**WORK TO BE COMPLETED**:
Every entry in the data that follows should come back exactly, pictures aside.
THE RECORDS below:
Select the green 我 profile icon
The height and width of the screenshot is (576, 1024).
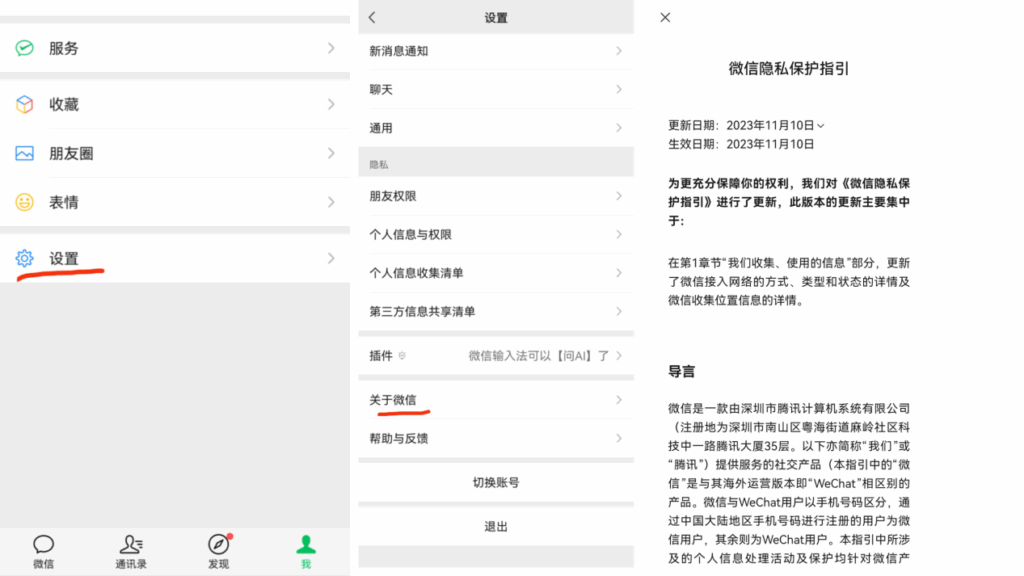pos(305,543)
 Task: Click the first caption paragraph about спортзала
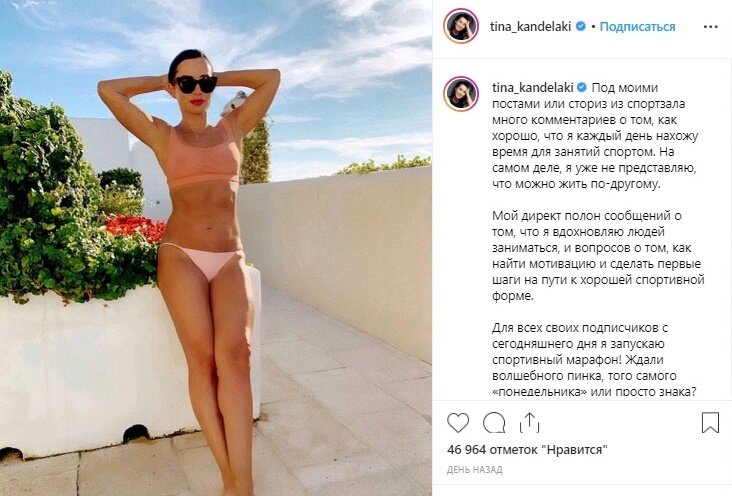pyautogui.click(x=595, y=135)
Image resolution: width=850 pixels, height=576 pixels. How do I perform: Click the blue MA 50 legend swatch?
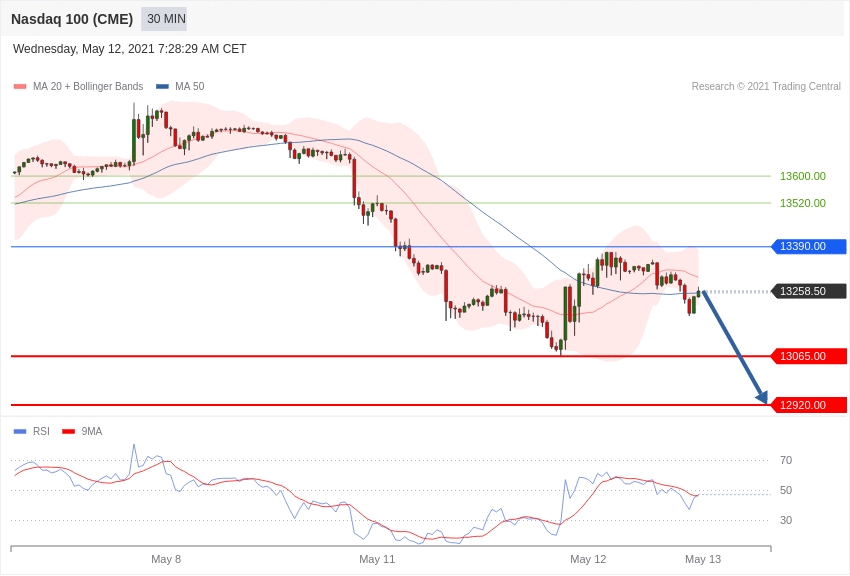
End of THE RECORDS.
**SOLUTION FOR THIS TASK**:
Select the green 我 profile icon
The height and width of the screenshot is (576, 1024).
pos(305,543)
 Task: Click the first caption paragraph about спортзала
pyautogui.click(x=595, y=135)
Image resolution: width=850 pixels, height=576 pixels. How do I perform: Click the blue MA 50 legend swatch?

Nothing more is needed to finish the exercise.